Not only that but it's a tribute that so deifies its subject that the mortal can't measure up to the hype. The clips of his work do not demonstrate the brilliance described by the talking heads that range from Jerry Seinfeld's to Carol Burnett's. There may be no clips in the world by anyone that would. I can well imagine younger folks, unfamiliar with Lewis's body of work, watching this, hearing of his comedic genius…and then wondering what's so spectacular about wedging the entire mouth of a drinking glass in your mouth for half a century. All the material of Lewis on-stage in his eighties is a little sad in that way.

The film is primarily about Jerry's work, as opposed to his off-stage life, though there are exceptions such as the looks at his relationship with his father. In both categories — personal and professional — the good parts are mentioned and the bad parts are hurried past or in most cases, omitted altogether. There's plenty about how Jerry's successful films were successful; almost nothing about how or why they eventually stopped being successful.

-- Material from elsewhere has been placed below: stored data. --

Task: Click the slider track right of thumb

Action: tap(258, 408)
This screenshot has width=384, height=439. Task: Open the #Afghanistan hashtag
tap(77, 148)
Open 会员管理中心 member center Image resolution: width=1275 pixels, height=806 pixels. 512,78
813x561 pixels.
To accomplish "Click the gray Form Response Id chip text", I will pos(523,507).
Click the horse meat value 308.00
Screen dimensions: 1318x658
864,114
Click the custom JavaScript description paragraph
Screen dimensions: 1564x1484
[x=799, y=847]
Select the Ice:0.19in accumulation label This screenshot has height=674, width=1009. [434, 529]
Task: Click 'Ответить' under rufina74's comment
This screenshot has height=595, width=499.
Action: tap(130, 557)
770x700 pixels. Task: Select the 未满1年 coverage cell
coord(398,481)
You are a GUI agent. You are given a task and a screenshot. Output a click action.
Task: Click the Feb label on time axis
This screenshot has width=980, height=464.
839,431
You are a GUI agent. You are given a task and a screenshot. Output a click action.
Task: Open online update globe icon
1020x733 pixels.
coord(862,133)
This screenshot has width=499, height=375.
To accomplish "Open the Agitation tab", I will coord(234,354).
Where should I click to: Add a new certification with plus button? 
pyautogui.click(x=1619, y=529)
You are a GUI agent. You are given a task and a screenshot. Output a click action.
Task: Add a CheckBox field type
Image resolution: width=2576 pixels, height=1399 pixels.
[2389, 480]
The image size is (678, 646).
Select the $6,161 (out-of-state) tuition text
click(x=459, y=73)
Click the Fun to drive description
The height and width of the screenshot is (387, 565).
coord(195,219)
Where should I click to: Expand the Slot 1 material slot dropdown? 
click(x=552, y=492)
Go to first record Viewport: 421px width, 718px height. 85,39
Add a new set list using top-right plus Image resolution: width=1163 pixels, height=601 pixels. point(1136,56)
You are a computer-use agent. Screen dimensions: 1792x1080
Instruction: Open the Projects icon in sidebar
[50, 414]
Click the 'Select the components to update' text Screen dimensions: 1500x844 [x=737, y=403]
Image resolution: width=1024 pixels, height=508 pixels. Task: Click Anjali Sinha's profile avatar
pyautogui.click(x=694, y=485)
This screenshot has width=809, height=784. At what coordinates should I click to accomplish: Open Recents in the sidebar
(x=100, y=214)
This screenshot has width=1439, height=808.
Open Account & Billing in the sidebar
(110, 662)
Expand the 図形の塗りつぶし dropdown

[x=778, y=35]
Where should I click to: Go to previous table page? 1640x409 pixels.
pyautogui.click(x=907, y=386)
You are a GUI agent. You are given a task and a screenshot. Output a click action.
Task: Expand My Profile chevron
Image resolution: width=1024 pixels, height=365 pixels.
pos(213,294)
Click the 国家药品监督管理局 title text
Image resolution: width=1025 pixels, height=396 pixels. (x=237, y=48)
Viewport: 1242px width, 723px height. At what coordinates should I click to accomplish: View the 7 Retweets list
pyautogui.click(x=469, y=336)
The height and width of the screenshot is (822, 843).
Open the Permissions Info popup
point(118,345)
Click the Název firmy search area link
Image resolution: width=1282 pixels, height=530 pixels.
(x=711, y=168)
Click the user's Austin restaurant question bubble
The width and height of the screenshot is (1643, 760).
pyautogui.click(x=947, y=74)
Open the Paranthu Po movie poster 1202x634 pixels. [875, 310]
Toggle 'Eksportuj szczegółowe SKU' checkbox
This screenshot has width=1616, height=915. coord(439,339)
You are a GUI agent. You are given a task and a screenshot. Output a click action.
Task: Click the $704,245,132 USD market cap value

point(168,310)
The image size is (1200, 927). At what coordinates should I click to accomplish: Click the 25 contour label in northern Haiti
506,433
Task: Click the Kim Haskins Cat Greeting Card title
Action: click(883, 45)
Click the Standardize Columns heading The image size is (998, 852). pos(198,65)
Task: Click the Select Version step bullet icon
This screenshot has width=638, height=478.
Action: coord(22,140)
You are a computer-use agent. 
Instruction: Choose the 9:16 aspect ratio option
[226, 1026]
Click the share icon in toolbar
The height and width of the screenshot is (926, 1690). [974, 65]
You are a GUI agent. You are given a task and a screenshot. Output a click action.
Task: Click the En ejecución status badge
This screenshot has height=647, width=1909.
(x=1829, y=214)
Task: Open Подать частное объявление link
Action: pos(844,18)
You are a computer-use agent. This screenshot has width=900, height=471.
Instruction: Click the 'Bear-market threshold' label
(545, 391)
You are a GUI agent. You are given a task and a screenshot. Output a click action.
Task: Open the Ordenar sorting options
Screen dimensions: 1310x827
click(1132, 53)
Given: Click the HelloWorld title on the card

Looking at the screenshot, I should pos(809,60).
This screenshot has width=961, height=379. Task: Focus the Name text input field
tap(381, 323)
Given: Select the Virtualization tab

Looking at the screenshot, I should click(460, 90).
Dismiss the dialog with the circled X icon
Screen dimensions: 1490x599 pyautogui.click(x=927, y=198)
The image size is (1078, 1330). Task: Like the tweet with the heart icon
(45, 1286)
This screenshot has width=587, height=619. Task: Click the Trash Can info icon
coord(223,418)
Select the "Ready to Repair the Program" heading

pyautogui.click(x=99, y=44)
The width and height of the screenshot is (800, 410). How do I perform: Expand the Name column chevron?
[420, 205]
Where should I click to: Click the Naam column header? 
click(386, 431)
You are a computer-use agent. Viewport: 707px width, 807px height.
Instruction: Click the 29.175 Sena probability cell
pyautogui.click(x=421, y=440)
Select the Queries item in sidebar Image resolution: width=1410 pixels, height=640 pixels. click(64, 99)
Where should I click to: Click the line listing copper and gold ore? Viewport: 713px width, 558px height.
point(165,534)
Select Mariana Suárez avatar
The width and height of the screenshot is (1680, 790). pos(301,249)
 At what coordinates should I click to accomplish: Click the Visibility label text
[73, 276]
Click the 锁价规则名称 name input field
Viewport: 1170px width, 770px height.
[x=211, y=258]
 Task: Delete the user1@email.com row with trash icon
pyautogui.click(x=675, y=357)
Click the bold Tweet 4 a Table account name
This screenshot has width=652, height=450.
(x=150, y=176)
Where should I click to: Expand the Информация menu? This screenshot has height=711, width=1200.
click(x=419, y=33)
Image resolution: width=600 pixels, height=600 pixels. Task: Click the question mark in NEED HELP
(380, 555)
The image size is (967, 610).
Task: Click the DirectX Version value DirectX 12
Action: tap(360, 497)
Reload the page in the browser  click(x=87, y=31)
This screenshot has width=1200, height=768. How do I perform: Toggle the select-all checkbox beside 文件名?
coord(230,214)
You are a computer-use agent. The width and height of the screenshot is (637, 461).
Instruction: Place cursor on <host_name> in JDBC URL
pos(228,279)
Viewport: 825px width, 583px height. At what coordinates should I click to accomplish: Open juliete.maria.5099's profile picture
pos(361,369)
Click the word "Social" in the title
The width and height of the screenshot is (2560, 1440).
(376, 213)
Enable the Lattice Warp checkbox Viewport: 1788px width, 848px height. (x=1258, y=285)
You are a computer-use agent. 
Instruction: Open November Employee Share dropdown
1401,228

The superstar days of Martin and Lewis are dwelled upon in depth; very little about how or why they ended. There's the great moment of the reunion on the Muscular Dystrophy Telethon; almost nothing about criticisms of the telethon and zero about Jerry's ouster from it. Lewis has had many hills and many valleys but in this overview of the man, it's nearly all hills. Nothing about The Day the Clown Cried. Nothing about Jerry's failed TV projects or the Jerry Lewis Cinemas. There's Carol Burnett talking about the greatness of Jerry; nothing about his occasional statements that female comedians, Carol Burnett included, are never funny.

Why in two hours of telling us what a legend he was and is, wasn't there time for that? Most viewers, even before they see Jerry's Exec Producer credit, will leap to a simple assumption. The filmmaker wouldn't have gotten his "unlimited access" (as it was called in the press releases) if he'd wanted to visit the valleys.

We've had a number of these "life of great comedian" documentaries lately. I thought the one about Don Rickles had some of the same problems of fawning that the Jerry Lewis one had, though not as many…and it fawned over Rickles as a guy who was great on a Vegas stage, as opposed to a guy who revolutionized comedy and filmmaking. The one about Joan Rivers made her out to be about the unfunniest, most unpleasant woman on the planet. The one about Phyllis Diller (also by Mr. Barson) was incisive and revelatory, and it really put her career in the proper context and perspective.

This time, I'm afraid Barson tackled a subject with skin so thin that it could not withstand his own reality. The resulting portrait, intended or not, is of a star in need of unrelenting bootlicking and praise, far exceeding his own considerable achievements. I'm not suggesting that's inaccurate. In fact, it may well be that in that sense, Barson did the perfect job of showing us the real Jerry Lewis.